START Exercise passage

Private Equity Firms Shore Up Security After Experiencing Cyber Issues, Breaches
In 2016, 70 percent of private equity firms experienced no less than three cybersecurity issues. Not one or two. But three (or more). It’s one of the most jarring findings of our Private Equity CTO Survey, and it signifies just how imperative it is for private equity firms to implement sound and robust security measures to protect business assets, operations and reputations.
In the past 12 months, private equity firms indicated that they’ve experienced a wide range of cybersecurity issues, most notably malware, worms and viruses (1 in 3 firms), unauthorized access to corporate data (nearly 1 in 3 firms) and hijacking of social media accounts (nearly 1 in 3 firms). While the latter, in particular, may not seem like a concerning issue, it’s important to recognize that social media accounts are promising gateways for social engineering hackers. Information within these personal accounts can serve as the keys into corporate information systems – particularly if users are not diligent about maintaining unique passwords for various systems.
That nearly a third of firms have experienced unauthorized access to corporate data highlights a lack of control over an organization’s data and who has access to it. Without a detailed access control policy and ongoing monitoring in place, too often employees receive excessive data access privileges that introduce security risks.
In light of these experiences, our survey indicates firms will make significant changes to their IT budgets this year. When asked what percentage of their overall IT budget would be dedicated to cybersecurity in the next 12 months, respondents indicated a significant increase, as seen by the chart below. Only seven (7) percent of private equity firms will have cybersecurity budgets of less than five (5) percent, down from 24 percent currently. Increases are also expected in the budget range of 10 to 25 percent.
Future Cyber Focus Areas for Private Equity Firms
Data protection issues are most concerning to private equity firms in 2017, according to our survey respondents. The top cyber concern in the next 12 months? Unauthorized access to corporate data. This selection should not be surprising given that nearly 1 in 3 firms have experience with it. This risk can take many forms, however, most often it is unknowing employees placing company data in jeopardy. In an effort to reduce security gaps and protect firms from data loss, firms should implement tools to allow for file activity monitoring and auditing as well as employ the principle of least privilege to limit data access to only those employees who require it.

END Exercise passage
START Material supplied

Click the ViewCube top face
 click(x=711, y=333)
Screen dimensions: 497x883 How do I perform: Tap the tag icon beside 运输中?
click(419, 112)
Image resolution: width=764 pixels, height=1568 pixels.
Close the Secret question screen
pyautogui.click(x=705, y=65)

END Material supplied
START Material supplied

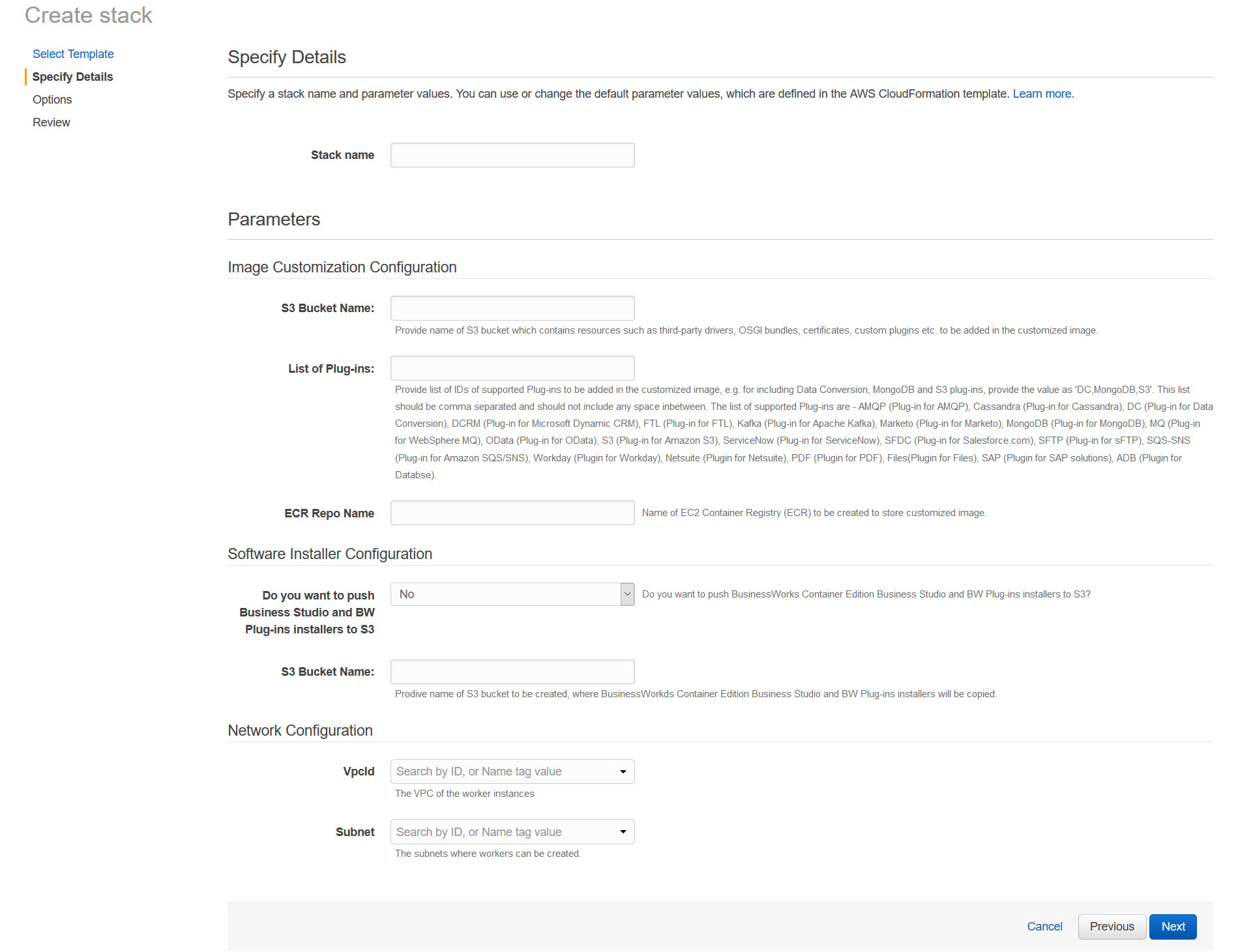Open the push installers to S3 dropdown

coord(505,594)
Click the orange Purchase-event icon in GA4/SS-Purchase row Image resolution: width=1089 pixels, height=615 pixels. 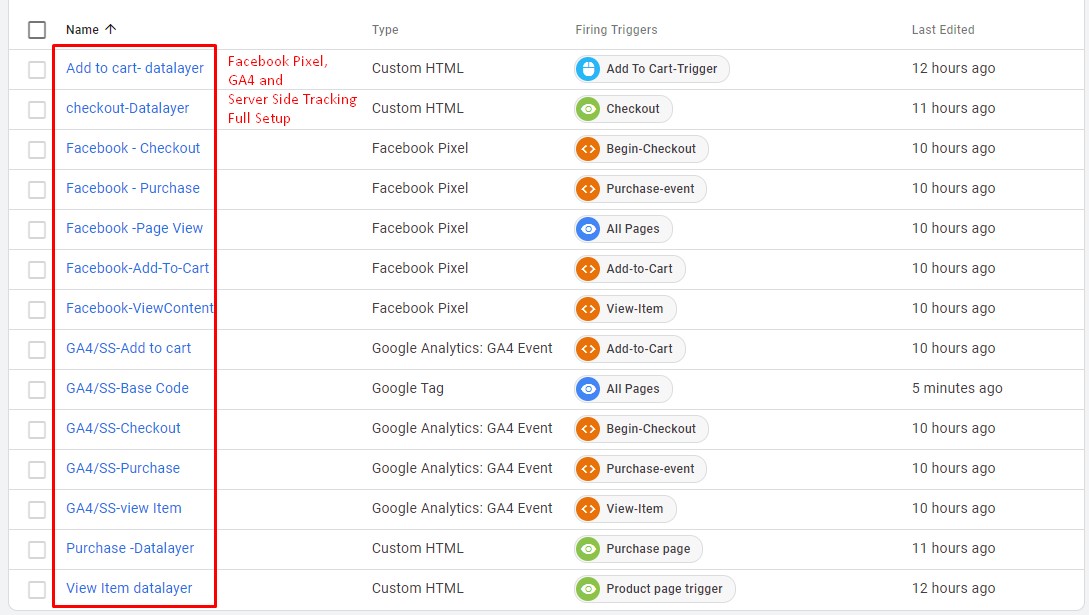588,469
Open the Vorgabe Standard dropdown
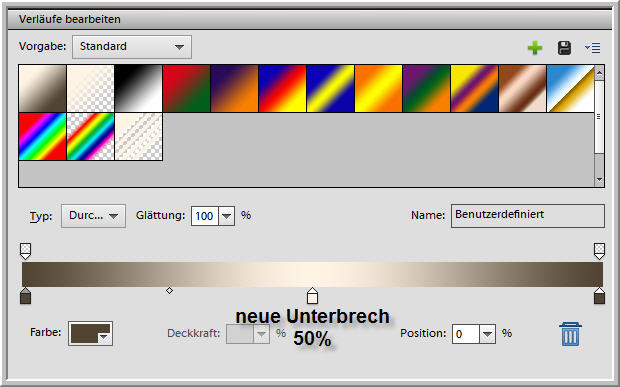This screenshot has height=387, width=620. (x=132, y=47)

END Material supplied

**Tasks to perform:**
A. According to the article on private equity cybersecurity, what do survey respondents name as their top cyber concern for the next 12 months?
B. Name each cybersecurity issue that the article on private equity cybersecurity singles out as most notable among those firms experienced in the past 12 months.
C. Repeat the part of the article on private equity cybersecurity between "Future Cyber Focus" and "who require it.", inclusive.

**Answers for the tasks:**
A. Unauthorized access to corporate data.

B.
- Malware, worms and viruses
- Unauthorized access to corporate data
- Hijacking of social media accounts

C.
Future Cyber Focus Areas for Private Equity Firms
Data protection issues are most concerning to private equity firms in 2017, according to our survey respondents. The top cyber concern in the next 12 months? Unauthorized access to corporate data. This selection should not be surprising given that nearly 1 in 3 firms have experience with it. This risk can take many forms, however, most often it is unknowing employees placing company data in jeopardy. In an effort to reduce security gaps and protect firms from data loss, firms should implement tools to allow for file activity monitoring and auditing as well as employ the principle of least privilege to limit data access to only those employees who require it.